Hydrocodone from Dihydrocodeine

A 100ml round-bottomed flask was weighed and equipped with a vigreaux column and distillation head along with benzene (20ml). Using a syringe, potassium tert-butoxide (5ml of a 1.0M solution in THF, 5mmol) was added to the flask and the resulting yellow mixture was distilled under a dry nitrogen atmosphere. Fresh benzene was added periodically until the head temperature reached 80°C and remained constant. When about 20ml of benzene had been distilled, the apparatus was allowed to cool and the reaction flask was set up for reflux. In a 25ml round-bottomed flask was prepared a solution of dihydrocodeine (500mg, 1.66 mmol), benzophenone (3g, 16.5 mmol) and benzene (15ml), which was added in a single portion via syringe to the reaction flask, accompanied by a slight exotherm. The reaction flask was flushed with nitrogen and was then gently refluxed for 2.5h. During the reflux, the formation of a greenish-brown precipitate was observed. The reaction mixture turned a deep green color by the end of the reaction time and contained large quantities of a white solid.

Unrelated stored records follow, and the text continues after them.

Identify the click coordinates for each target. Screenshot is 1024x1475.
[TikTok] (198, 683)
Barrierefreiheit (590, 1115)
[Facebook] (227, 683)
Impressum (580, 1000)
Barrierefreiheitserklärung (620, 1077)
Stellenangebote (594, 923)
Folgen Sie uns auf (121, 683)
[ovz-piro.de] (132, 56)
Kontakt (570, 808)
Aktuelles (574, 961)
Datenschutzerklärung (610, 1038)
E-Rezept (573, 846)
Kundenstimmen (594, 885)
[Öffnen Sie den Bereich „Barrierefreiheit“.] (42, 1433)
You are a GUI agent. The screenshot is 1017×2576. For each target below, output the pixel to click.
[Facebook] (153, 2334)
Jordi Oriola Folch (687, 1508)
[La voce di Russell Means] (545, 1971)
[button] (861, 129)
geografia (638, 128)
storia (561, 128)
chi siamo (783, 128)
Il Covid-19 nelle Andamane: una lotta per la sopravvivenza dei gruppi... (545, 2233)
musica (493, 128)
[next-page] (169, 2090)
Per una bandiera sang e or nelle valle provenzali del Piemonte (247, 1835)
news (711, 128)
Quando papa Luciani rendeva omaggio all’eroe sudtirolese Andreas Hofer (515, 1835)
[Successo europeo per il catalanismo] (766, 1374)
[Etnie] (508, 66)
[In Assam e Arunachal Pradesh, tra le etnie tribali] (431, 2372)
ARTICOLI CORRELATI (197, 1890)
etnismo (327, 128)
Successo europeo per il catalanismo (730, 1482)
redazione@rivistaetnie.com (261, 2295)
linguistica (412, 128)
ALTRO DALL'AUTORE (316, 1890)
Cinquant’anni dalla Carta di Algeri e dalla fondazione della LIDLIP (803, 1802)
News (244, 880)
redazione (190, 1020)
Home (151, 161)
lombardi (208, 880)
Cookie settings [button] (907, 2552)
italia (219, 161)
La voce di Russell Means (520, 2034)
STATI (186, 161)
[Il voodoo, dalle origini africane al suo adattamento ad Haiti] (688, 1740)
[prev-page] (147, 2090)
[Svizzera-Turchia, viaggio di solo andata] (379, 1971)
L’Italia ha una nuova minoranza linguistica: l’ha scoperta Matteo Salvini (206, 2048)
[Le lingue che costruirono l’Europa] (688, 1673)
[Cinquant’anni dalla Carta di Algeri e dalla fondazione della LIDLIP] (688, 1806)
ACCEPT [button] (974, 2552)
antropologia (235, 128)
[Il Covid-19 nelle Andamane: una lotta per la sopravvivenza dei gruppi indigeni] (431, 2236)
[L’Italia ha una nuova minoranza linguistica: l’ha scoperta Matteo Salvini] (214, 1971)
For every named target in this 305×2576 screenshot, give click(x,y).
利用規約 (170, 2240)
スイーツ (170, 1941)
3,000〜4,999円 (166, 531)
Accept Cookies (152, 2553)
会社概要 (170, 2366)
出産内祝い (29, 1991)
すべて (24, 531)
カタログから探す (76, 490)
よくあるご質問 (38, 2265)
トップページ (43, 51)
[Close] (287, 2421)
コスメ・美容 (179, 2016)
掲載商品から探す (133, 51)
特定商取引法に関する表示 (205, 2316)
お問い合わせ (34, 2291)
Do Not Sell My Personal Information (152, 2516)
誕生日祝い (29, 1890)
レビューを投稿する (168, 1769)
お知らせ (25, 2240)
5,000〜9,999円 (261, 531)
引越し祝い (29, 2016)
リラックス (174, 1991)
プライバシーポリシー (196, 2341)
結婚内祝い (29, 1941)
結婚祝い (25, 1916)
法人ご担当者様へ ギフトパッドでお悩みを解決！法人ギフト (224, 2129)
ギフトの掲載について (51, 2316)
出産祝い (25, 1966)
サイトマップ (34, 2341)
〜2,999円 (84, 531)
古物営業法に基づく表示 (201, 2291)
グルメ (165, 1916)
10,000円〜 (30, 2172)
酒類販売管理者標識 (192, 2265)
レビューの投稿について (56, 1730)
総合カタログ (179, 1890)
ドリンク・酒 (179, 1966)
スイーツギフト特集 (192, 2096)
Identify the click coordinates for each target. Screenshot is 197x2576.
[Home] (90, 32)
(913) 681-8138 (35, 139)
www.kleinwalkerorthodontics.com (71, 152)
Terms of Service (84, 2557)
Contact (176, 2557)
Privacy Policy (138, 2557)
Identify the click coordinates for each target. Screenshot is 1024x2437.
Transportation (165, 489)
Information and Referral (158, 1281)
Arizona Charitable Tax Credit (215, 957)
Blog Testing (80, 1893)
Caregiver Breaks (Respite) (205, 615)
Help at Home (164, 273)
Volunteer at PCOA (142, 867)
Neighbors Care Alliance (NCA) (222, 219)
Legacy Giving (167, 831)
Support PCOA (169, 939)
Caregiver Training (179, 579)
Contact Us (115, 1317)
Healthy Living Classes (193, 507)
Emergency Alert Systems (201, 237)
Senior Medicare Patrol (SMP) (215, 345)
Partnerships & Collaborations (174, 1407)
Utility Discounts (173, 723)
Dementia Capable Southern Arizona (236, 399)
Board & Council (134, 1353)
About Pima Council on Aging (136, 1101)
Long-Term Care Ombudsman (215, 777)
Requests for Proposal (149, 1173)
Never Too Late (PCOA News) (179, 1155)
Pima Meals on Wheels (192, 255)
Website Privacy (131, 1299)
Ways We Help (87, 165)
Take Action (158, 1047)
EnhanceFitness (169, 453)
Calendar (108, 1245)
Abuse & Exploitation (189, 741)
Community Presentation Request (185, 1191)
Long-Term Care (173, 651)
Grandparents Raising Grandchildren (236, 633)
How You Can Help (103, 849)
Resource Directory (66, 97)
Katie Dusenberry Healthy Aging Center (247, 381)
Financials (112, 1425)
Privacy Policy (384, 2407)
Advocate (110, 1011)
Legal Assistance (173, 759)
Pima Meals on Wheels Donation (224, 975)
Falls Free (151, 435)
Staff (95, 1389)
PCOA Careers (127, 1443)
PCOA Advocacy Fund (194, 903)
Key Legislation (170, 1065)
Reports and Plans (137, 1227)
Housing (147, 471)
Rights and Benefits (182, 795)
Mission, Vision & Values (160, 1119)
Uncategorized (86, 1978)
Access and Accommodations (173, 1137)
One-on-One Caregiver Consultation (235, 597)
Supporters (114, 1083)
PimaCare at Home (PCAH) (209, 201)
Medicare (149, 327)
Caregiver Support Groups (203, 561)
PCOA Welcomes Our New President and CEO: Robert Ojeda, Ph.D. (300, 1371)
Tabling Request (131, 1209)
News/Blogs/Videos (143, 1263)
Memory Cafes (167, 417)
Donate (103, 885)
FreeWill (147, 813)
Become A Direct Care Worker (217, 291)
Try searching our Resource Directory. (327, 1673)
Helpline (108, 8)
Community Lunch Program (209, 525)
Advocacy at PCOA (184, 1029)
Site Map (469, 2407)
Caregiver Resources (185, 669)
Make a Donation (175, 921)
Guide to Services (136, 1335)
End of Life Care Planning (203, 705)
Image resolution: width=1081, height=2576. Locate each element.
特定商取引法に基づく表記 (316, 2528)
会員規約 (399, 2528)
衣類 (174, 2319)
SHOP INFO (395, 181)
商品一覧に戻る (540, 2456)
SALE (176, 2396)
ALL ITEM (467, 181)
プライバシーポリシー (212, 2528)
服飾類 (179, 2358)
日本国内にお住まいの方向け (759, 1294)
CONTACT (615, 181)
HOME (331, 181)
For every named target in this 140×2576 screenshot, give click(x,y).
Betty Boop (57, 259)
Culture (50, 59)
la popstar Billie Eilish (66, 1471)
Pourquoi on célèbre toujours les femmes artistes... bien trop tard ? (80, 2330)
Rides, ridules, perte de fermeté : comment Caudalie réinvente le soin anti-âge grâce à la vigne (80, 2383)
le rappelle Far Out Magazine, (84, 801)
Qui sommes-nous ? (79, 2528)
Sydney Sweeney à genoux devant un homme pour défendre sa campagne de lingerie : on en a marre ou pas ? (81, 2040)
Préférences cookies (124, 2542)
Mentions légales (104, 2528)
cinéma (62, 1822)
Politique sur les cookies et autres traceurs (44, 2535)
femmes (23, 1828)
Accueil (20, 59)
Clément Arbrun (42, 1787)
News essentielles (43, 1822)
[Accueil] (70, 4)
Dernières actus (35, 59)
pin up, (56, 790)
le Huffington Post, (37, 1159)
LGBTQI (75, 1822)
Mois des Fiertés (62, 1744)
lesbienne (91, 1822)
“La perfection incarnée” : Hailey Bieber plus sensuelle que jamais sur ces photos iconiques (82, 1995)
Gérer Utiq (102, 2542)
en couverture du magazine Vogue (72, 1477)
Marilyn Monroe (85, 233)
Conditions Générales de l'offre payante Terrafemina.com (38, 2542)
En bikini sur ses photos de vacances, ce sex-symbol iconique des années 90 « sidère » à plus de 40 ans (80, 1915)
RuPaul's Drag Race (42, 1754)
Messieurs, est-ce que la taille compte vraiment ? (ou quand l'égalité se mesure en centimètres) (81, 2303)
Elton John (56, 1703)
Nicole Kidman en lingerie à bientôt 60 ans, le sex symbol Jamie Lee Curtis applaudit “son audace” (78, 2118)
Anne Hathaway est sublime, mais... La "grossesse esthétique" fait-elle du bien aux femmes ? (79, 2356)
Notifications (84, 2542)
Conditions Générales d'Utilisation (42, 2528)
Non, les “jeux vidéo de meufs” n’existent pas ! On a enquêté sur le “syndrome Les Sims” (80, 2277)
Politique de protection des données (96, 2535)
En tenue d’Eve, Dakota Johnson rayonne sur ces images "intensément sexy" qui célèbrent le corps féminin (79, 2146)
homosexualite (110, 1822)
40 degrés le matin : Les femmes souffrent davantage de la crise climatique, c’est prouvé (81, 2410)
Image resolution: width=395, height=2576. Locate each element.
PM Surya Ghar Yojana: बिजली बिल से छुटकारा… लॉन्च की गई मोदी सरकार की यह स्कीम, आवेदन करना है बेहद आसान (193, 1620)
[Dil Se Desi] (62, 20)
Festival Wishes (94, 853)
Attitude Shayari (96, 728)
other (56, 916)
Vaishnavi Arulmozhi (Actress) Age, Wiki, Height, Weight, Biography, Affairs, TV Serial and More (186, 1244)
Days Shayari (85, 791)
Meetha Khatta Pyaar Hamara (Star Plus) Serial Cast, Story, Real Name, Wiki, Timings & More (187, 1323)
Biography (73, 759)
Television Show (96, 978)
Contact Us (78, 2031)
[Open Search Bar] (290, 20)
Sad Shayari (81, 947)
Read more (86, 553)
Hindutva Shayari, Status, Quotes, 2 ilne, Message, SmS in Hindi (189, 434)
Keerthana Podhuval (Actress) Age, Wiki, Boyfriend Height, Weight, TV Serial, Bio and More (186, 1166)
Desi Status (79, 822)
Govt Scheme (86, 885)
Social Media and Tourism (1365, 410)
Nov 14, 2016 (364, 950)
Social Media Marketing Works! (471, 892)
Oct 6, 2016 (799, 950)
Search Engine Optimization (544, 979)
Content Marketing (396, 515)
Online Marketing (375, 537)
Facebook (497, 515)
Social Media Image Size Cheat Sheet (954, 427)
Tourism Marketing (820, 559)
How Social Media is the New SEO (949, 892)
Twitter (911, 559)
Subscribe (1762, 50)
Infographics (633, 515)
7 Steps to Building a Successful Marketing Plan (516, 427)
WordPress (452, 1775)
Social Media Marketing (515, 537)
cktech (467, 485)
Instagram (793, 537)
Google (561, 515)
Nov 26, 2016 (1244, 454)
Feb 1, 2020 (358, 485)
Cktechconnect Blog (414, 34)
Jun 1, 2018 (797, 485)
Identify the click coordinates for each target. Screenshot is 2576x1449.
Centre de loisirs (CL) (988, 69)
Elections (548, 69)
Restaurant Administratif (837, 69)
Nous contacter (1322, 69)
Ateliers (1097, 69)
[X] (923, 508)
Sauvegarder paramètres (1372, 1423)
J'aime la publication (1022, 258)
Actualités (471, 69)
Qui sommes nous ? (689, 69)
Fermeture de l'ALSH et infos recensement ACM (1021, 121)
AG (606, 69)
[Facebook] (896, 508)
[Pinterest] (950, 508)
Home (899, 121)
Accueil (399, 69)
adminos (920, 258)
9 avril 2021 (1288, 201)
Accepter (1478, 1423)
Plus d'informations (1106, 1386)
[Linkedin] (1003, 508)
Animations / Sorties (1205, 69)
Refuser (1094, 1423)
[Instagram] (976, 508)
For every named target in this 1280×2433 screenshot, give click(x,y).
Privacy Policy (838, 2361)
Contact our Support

At this time, the reaction flask was cooled in an ice bath and hydrochloric acid (15ml of a 3M solution, 45 mmol) was added to the flask. The resulting mixture was transferred to a separatory funnel and the layers were separated. The organic layer was extracted twice with hydrochloric acid (15ml of a 3M solution, 45mmol). The first aqueous layer and the extracts were combined and washed with 2x15ml diethyl ether. The ether layers were discarded.

The aqueous layers were then basified with 20% aqueous sodium hydroxide solution, causing the separation of a white clumpy precipitate. This mixture was extracted three times with 100ml ethyl acetate. The combined organic extracts were dried with magnesium sulfate, stripped of solvent on a rotary evaporator, and placed on high vacuum to remove residual traces of solvent. This protocol afforded 492mg (99%) of a snowy-white solid, mp 195-6°C (lit. 194-5°C).